The Prague Post
- Cover of The Prague Post on 3 November 2010
- Type: Weekly newspaper
- Format: Broadsheet
- Owner: The Prague Post s.r.o
- Publisher: Monroe Luther
- Editor: Raymond Johnston
- Founded: 1991
- Ceased publication: in print: 2013; online: 2016
- Headquarters: Prague, Czech Republic
- Website: praguepost.org

= The Prague Post =

Newspaper

The Prague Post was an English language newspaper covering the Czech Republic and Central and Eastern Europe which published its first weekly issue on October 1, 1991. It published a printed edition weekly until July 2013, when it dropped the printed product but continued to produce online material. (The current website located at PraguePost.com has no affiliation with the original newspaper.) In 2016 the Prague Post filed for bankruptcy.

The Prague Post’s archives are available at Internet Archive: Digital Library of Free & Borrowable Texts, Movies, Music & Wayback Machine.

Compared to other Prague-based English newspapers, Prognosis 1991-1995 and Prague Pill 2001-2003 —the Prague Post was the longest running English-language newspaper in the Czech Republic. Its target audience included English-speaking expatriates living in the Czech Republic or neighboring countries, Czech readers seeking news from an international perspective and tourists visiting the Czech Republic. With a print run of about 19,000 copies, The Prague Post reached approximately 40,000 readers a week with its print edition published every Wednesday.

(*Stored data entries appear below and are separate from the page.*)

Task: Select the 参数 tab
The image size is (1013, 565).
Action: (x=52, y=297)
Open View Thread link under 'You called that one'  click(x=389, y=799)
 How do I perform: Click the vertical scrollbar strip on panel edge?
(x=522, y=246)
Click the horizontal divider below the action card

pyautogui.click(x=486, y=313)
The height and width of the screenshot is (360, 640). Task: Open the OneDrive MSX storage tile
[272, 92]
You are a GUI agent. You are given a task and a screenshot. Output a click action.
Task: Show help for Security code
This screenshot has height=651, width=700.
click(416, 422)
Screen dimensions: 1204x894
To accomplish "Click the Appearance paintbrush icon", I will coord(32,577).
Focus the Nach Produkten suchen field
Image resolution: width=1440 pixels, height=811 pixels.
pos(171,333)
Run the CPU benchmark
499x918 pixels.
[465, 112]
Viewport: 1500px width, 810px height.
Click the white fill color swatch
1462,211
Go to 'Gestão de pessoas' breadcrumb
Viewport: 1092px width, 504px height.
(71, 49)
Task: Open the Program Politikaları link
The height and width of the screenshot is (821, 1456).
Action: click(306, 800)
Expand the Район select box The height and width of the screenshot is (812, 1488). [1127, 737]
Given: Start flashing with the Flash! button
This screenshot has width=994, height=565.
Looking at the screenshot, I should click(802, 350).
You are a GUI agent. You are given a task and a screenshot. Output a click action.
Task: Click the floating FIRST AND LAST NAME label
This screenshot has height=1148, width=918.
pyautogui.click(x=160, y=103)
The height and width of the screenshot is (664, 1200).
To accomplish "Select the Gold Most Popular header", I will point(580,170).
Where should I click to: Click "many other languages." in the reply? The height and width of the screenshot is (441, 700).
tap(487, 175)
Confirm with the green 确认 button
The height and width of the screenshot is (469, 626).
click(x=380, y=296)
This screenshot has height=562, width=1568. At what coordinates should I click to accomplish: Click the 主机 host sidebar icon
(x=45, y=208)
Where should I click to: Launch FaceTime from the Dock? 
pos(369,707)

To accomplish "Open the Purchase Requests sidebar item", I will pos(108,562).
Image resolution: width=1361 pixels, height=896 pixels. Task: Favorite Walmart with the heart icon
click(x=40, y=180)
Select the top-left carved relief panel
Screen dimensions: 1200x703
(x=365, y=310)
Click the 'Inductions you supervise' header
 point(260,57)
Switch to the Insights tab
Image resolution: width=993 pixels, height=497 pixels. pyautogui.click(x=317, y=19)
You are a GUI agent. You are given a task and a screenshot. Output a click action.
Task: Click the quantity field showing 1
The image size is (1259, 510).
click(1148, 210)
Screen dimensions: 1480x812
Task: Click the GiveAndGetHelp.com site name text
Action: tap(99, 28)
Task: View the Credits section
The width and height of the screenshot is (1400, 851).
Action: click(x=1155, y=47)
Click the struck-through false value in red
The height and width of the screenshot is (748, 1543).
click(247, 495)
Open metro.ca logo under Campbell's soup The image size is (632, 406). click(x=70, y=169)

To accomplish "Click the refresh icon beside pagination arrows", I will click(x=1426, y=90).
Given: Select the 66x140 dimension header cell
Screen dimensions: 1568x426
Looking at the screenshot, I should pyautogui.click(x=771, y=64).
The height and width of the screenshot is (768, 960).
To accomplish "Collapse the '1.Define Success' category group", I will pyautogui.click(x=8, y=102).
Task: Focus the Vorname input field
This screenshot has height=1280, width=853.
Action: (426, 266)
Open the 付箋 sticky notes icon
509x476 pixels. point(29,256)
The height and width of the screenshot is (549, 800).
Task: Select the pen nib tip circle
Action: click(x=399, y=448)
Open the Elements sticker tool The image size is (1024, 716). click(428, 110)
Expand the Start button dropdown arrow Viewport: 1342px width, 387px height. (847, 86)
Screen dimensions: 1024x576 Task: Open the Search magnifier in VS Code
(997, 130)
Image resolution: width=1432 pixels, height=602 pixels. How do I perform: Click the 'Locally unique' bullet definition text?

In 2013, The Prague Post ceased its print edition and moved to an online-only format. Its website at its peak had 40,000 unique users generating 150,000 page views per month.

The history of the newspaper began in Prague, two years after the Velvet Revolution, specifically in 1991.

==Mission and goals==
The Prague Post was an English-language information source in the Czech Republic through its newspaper, and related products and services.

The Prague Post newspaper was published by Prague Post, spol. s r.o. (spol. s r.o. = Ltd.).

==History==
In July 1991, Lisa Frankenberg (now Lisa Leshne) and Kent Hawryluk, two employees of Prognosis, an English-language monthly newspaper in Prague which began publication in March 1991, came to the realization that there was a ripe market in the then Czechoslovakia for a weekly broadsheet newspaper.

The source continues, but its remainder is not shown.